23 de out de 2013

empatia

Bonito pensar que a gente consegue sentir alívio quando alguém que não está próximo sai de uma situação ruim. Mas é tão mais raro ter empatia com quem passa na rua ou por quem a gente não sente afinidade. É mesmo delicado quando me coloco pensando que se abrisse a literatura em romances, história ou poesia, sentiria com muito mais força que consigo ter compaixão de alguém que ali, é herói ou miserável e que independente de eu ter conhecido esse personagem e tê-lo fitado, passado momentos meus com ele, eu consigo sentir amor. Amor, ternura, envolvimento e um mar de projeções de sentimentos meus e de tudo enquanto for de mágoa que pode muito bem estar escondida debaixo do tapete do meu inconsciente...
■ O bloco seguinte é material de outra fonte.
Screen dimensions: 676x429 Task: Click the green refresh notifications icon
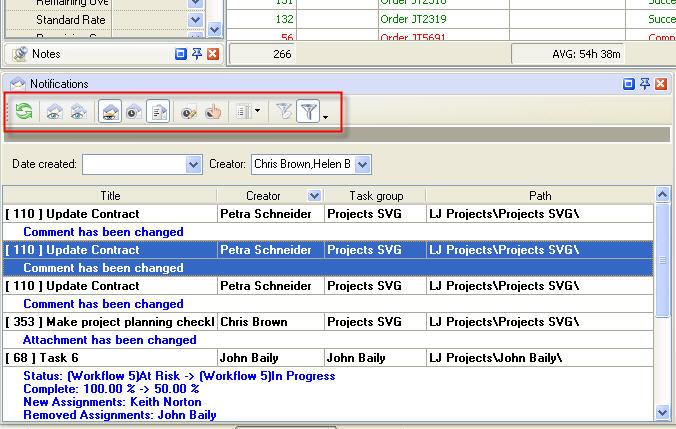[24, 112]
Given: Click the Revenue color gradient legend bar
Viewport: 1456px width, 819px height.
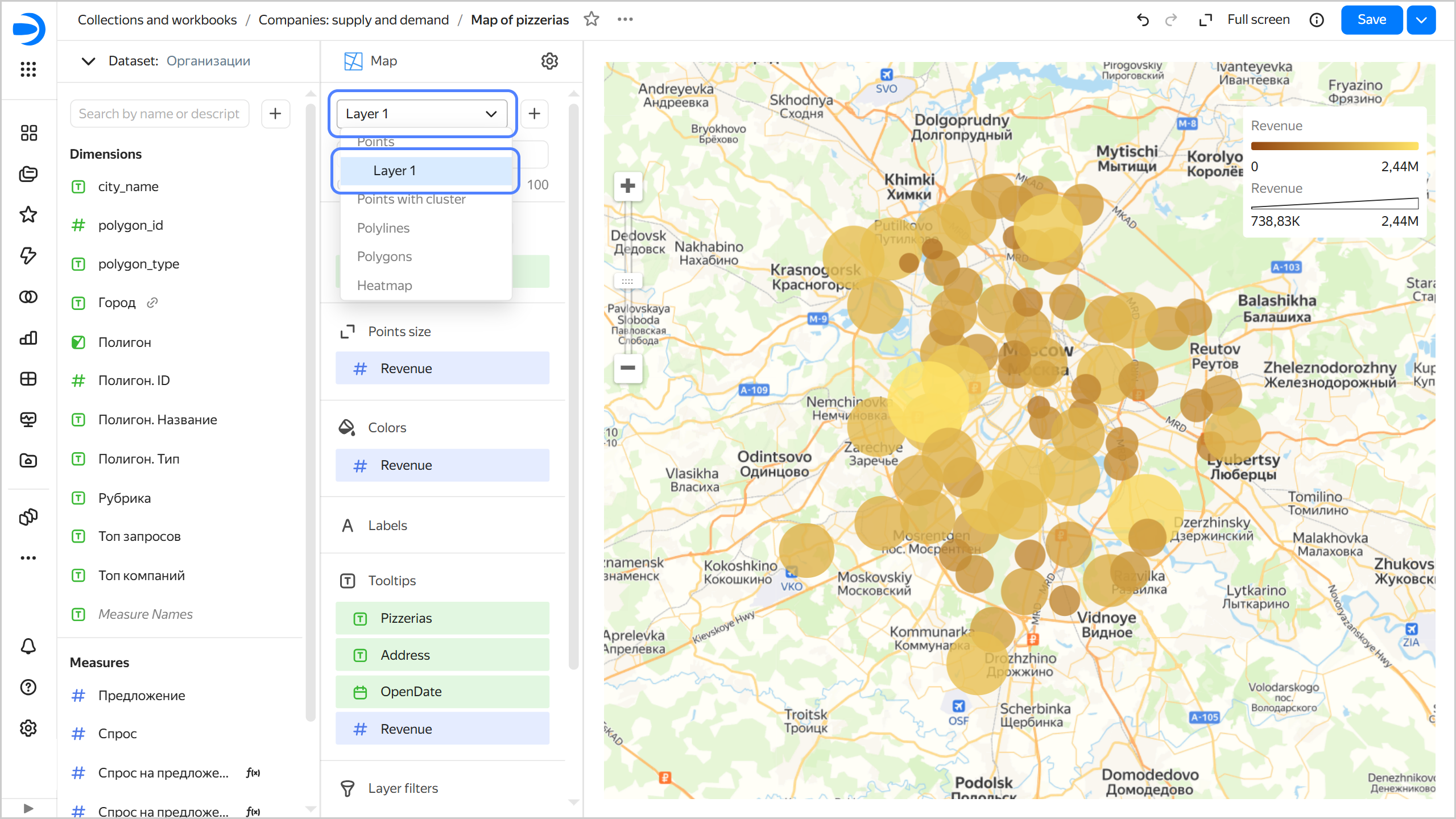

Mas e depois? E depois que vem a vida e eu deixo de ser leitora, que diferença faz o que eu sinto em relação a quem eu não tenho intimidade? Porque, ora, é tão mais fácil compreender um conto do que pessoas que vivem tão perto e tão longe de mim? O que impede que eu consiga abarcar a complexidade do que cada uma dessas pessoas sente? 

O que falta mesmo e conhecer e entender o terreno de onde vivemos primeiro, isto é, nossa mente, pra que sabendo dos nossos vícios antes de entender o alcance que podem ter nossas virtudes, a gente consiga valorizar com simplicidade o que os outros sentem também...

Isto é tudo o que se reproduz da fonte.